- **PROVIDED ENTRIES**:

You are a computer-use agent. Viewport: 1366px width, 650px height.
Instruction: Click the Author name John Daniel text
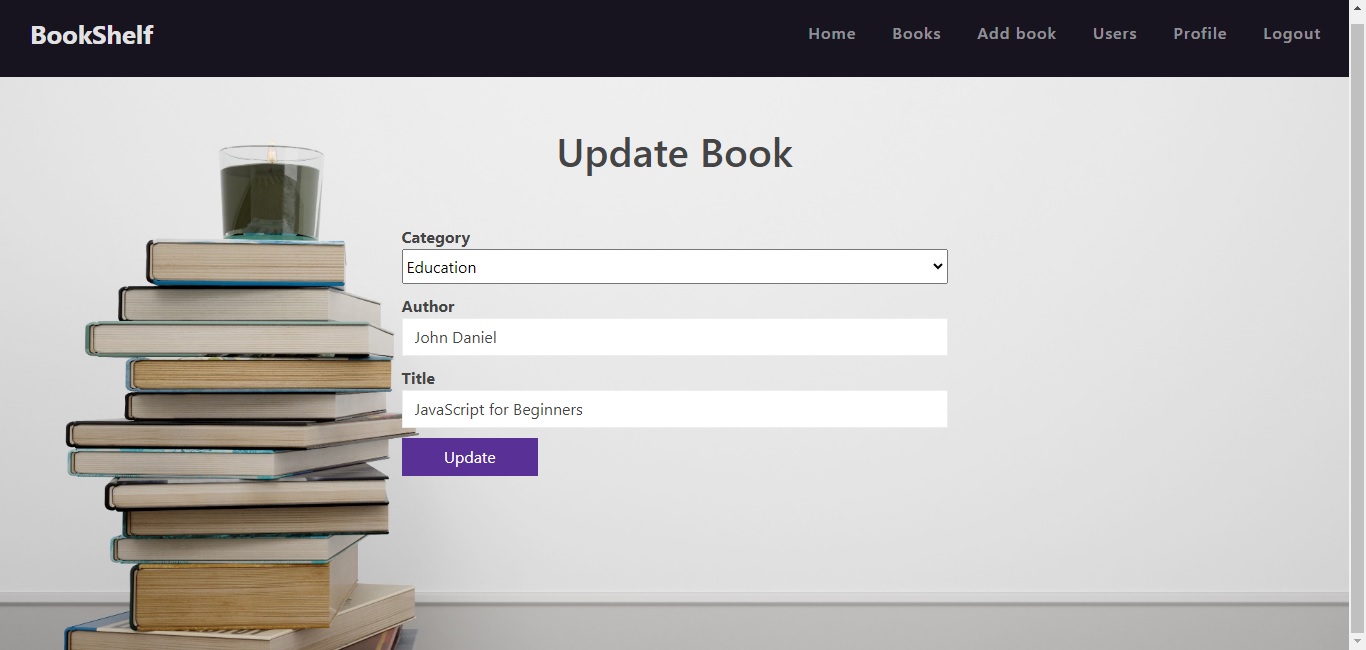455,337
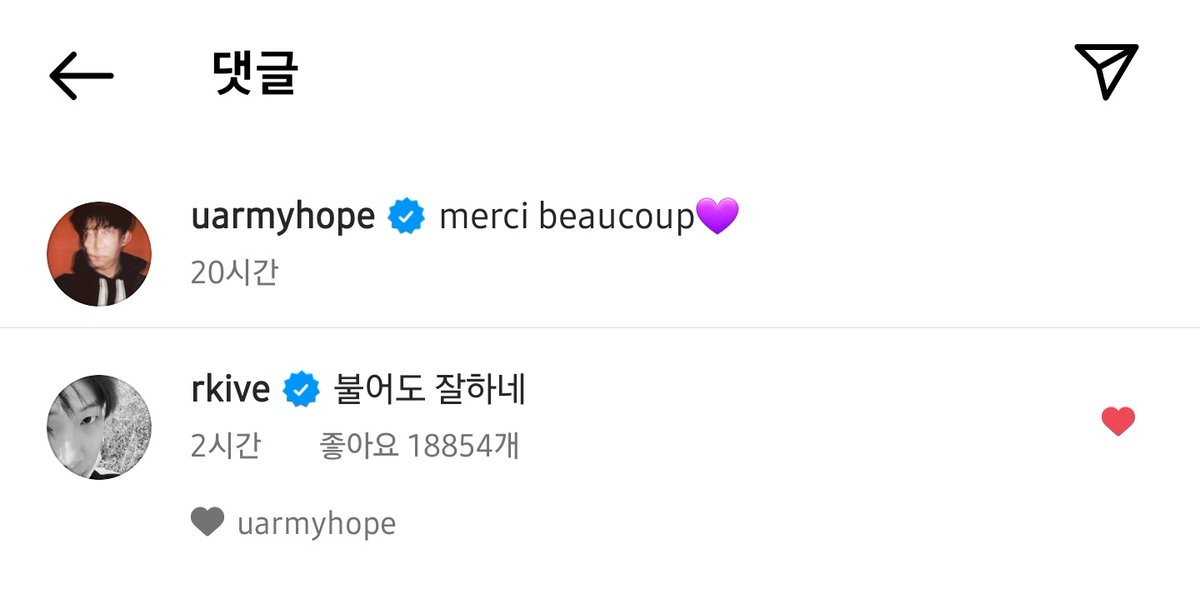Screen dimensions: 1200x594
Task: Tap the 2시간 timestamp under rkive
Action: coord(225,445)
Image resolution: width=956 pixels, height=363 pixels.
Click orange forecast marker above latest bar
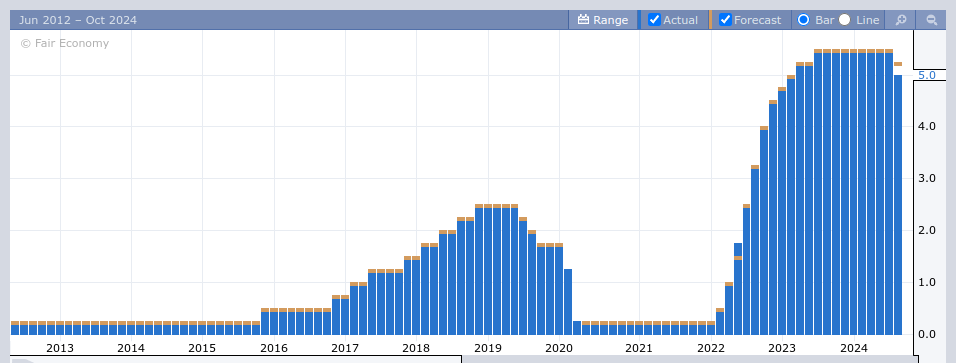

--

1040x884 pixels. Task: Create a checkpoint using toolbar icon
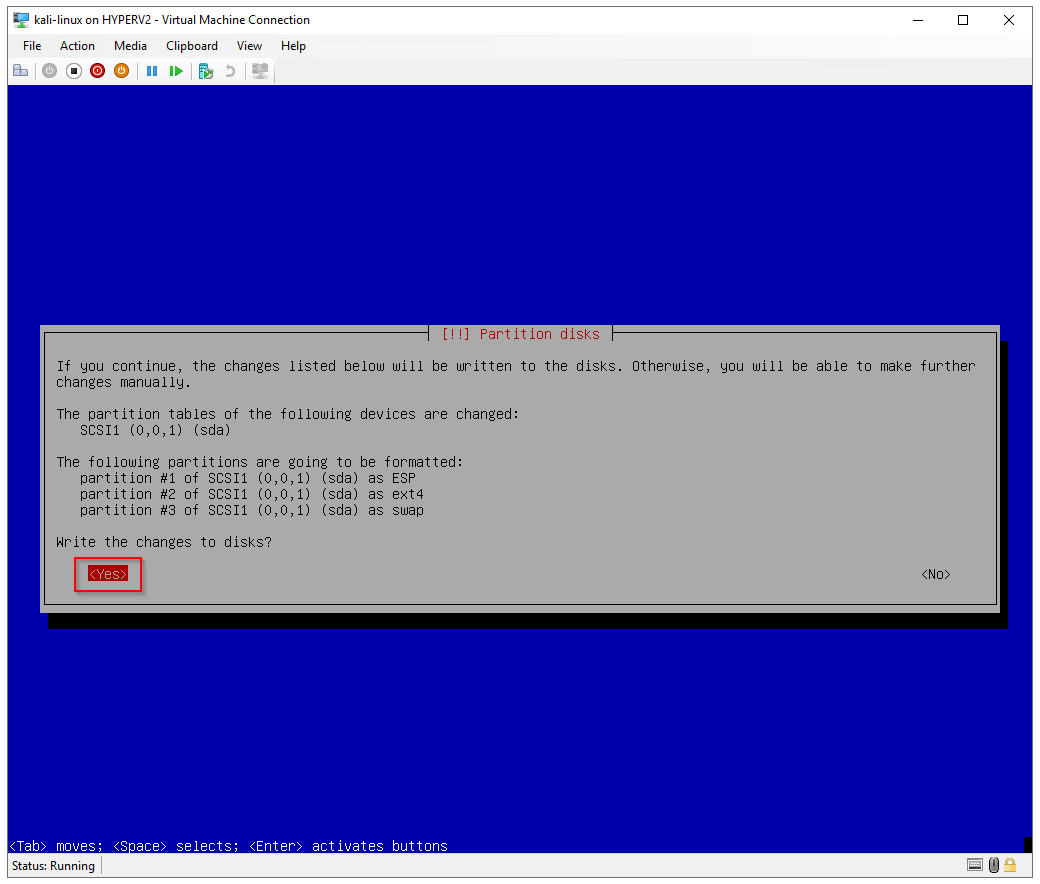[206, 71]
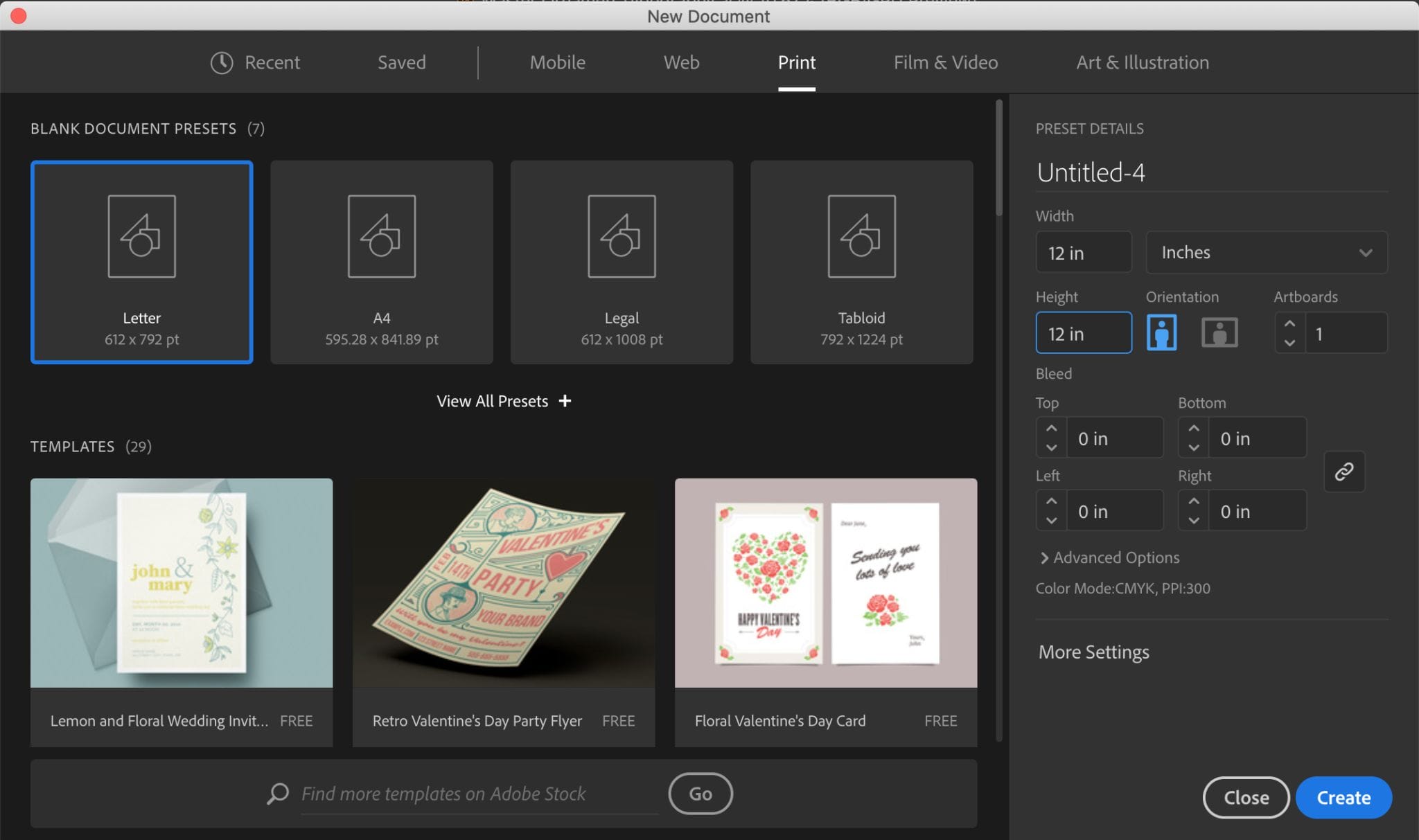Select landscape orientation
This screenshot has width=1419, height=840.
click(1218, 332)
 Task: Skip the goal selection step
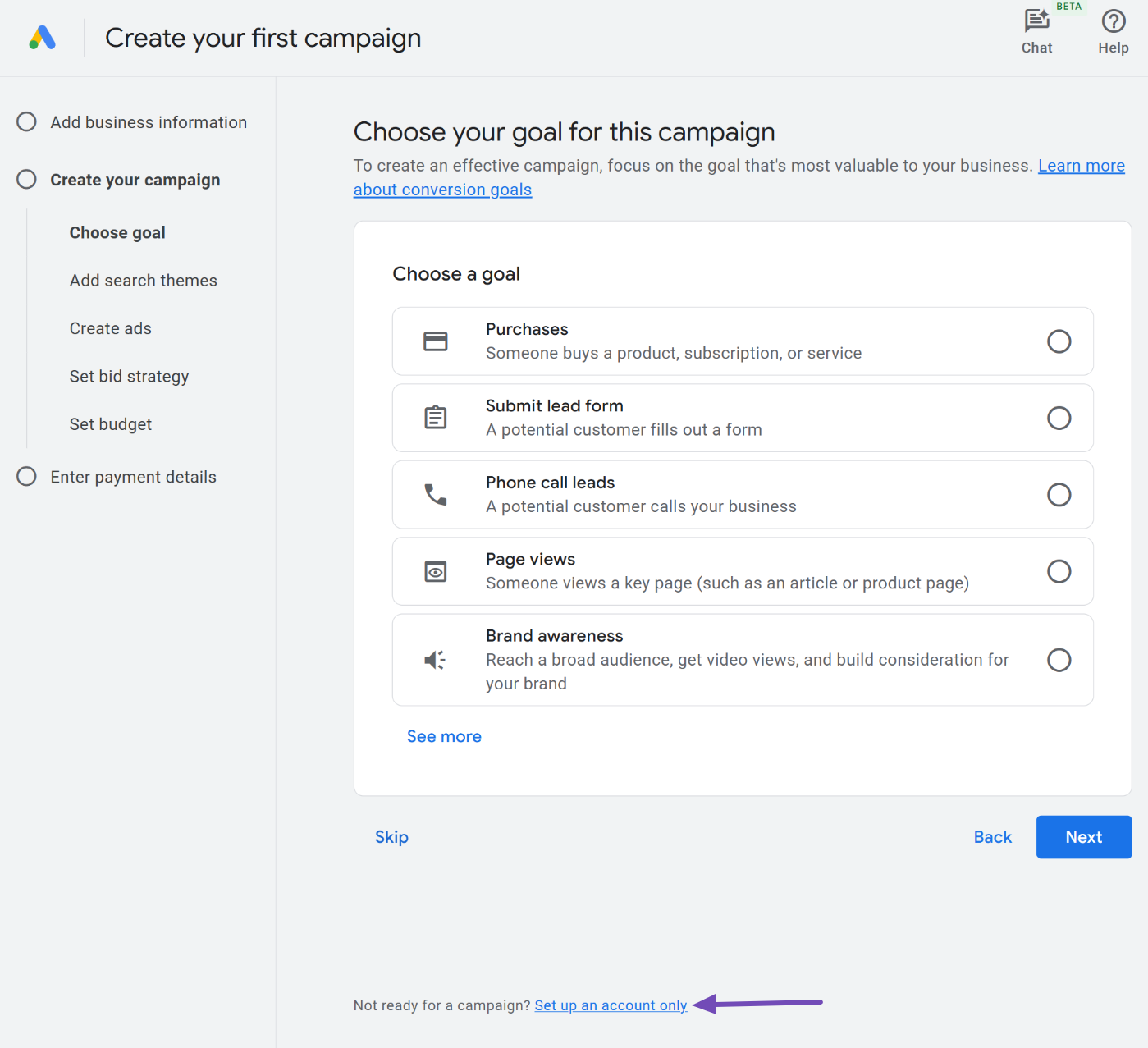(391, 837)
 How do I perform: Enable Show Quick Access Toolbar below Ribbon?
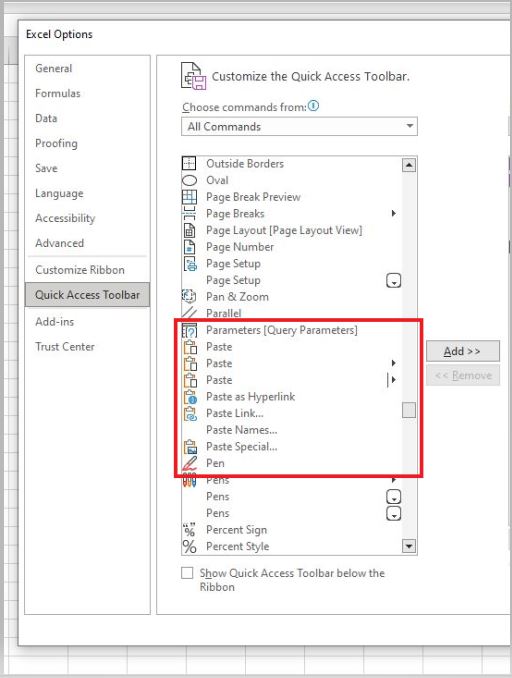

==

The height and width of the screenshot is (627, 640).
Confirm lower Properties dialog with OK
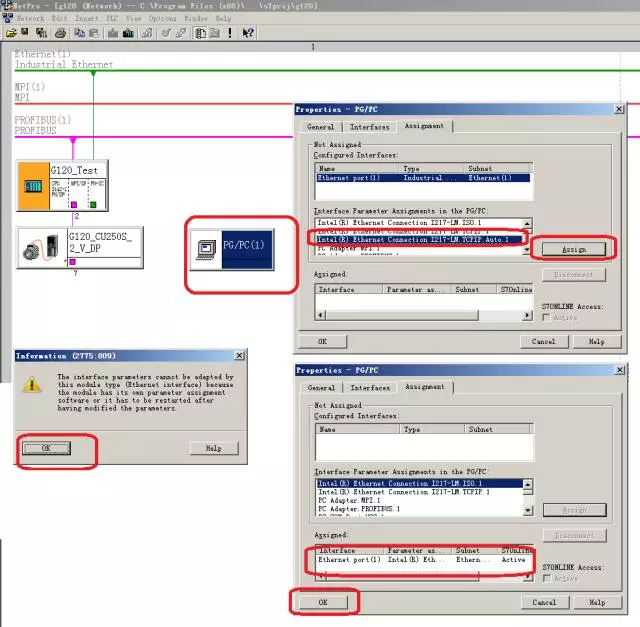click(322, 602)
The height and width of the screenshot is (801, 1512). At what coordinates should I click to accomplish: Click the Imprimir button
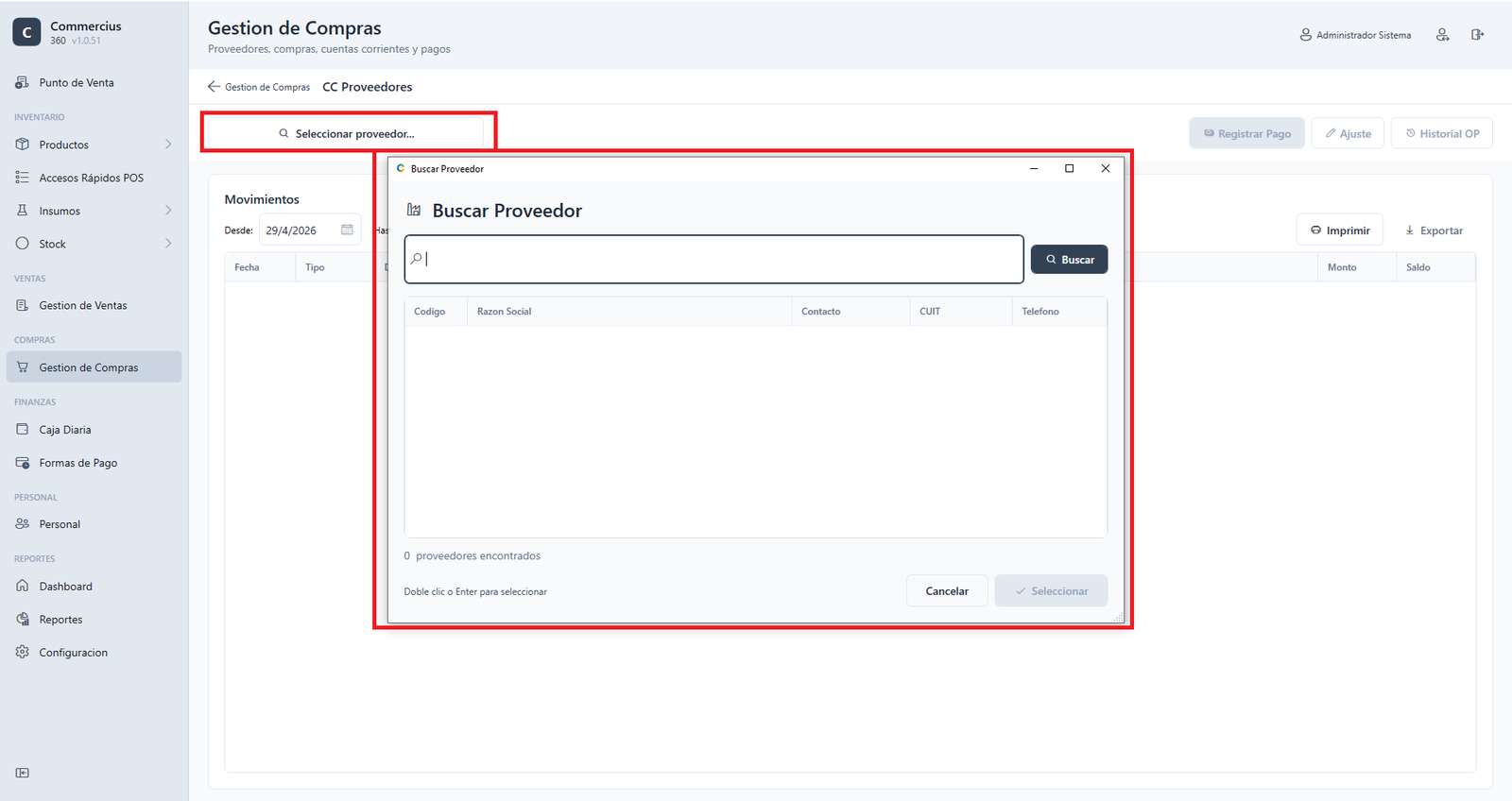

- **EXERCISE REQUIREMENTS**:
Please copy the rows word for word, starting at the line that contains "You are a computer-use" and ending at the line that contains "Click orange forecast marker above latest bar", with both of those lines included. Leave the pictures out of your copy.

- **FULL OUTPUT**:
You are a computer-use agent. Viewport: 1366px width, 650px height.
Instruction: Click the Author name John Daniel text
455,337
Screen dimensions: 1200x594
Task: Tap the 2시간 timestamp under rkive
Action: coord(225,445)
Image resolution: width=956 pixels, height=363 pixels.
Click orange forecast marker above latest bar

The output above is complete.